상술한 바와 같이, 본 발명의 일 실시 형태에 의하면, 인공 인식 딥러닝 기술을 활용하여 비원어민의 영어 발음을 평가할 수 있다.As described above, according to an embodiment of the present invention, it is possible to evaluate the English pronunciation of non-native speakers by using artificial recognition deep learning technology.

상술한 본 발명의 일 실시 형태에 따른 스피치 트랜스포머의 인코더-디코더 어텐션 차이를 활용한 영어 발음 평가 방법은 컴퓨터에서 실행되기 위한 프로그램으로 제작되어 컴퓨터가 읽을 수 있는 기록 매체에 저장될 수 있다. 컴퓨터가 읽을 수 있는 기록 매체의 예로는 ROM, RAM, CD-ROM, 자기 테이프, 플로피디스크, 광 데이터 저장장치 등이 있으며, 또한 캐리어 웨이브(예를 들어 인터넷을 통한 전송)의 형태로 구현되는 것도 포함한다. 또한, 컴퓨터가 읽을 수 있는 기록 매체는 네트워크로 연결된 컴퓨터 시스템에 분산되어, 분산방식으로 컴퓨터가 읽을 수 있는 코드가 저장되고 실행될 수 있다. 그리고 상기 방법을 구현하기 위한 기능적인(function) 프로그램, 코드 및 코드 세그먼트들은 본 발명이 속하는 기술분야의 프로그래머들에 의해 용이하게 추론될 수 있다.The method for evaluating English pronunciation using the encoder-decoder attention difference of the speech transformer according to the embodiment of the present invention described above may be produced as a program to be executed on a computer and stored in a computer-readable recording medium. Examples of computer-readable recording media include ROM, RAM, CD-ROM, magnetic tape, floppy disk, optical data storage device, etc. include In addition, the computer-readable recording medium is distributed in a computer system connected to a network, so that the computer-readable code can be stored and executed in a distributed manner. And a functional program, code, and code segments for implementing the method can be easily inferred by programmers in the art to which the present invention pertains.

본 발명은 상술한 실시형태 및 첨부된 도면에 의해 한정되지 아니한다. 첨부된 청구범위에 의해 권리범위를 한정하고자 하며, 청구범위에 기재된 본 발명의 기술적 사상을 벗어나지 않는 범위 내에서 다양한 형태의 치환, 변형 및 변경할 수 있다는 것은 당 기술분야의 통상의 지식을 가진 자에게 자명할 것이다.The present invention is not limited by the above-described embodiments and the accompanying drawings.
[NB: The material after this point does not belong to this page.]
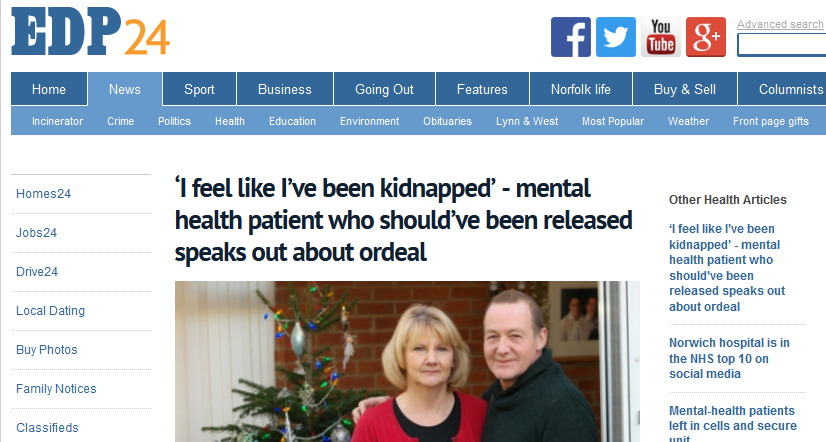
Task: Click the article photo of the couple
Action: click(407, 361)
It is intended to limit the scope of rights by the appended claims, and it is to those of ordinary skill in the art that various types of substitutions, modifications and changes can be made without departing from the technical spirit of the present invention described in the claims. it will be self-evident

100: 트랜스포머의 아키텍처100: Architecture of Transformers

Claims

The steps of learning English pronunciation of native speakers,
and evaluating the open pronunciation of a non-native speaker based on the learned English pronunciation sequence of the native speaker.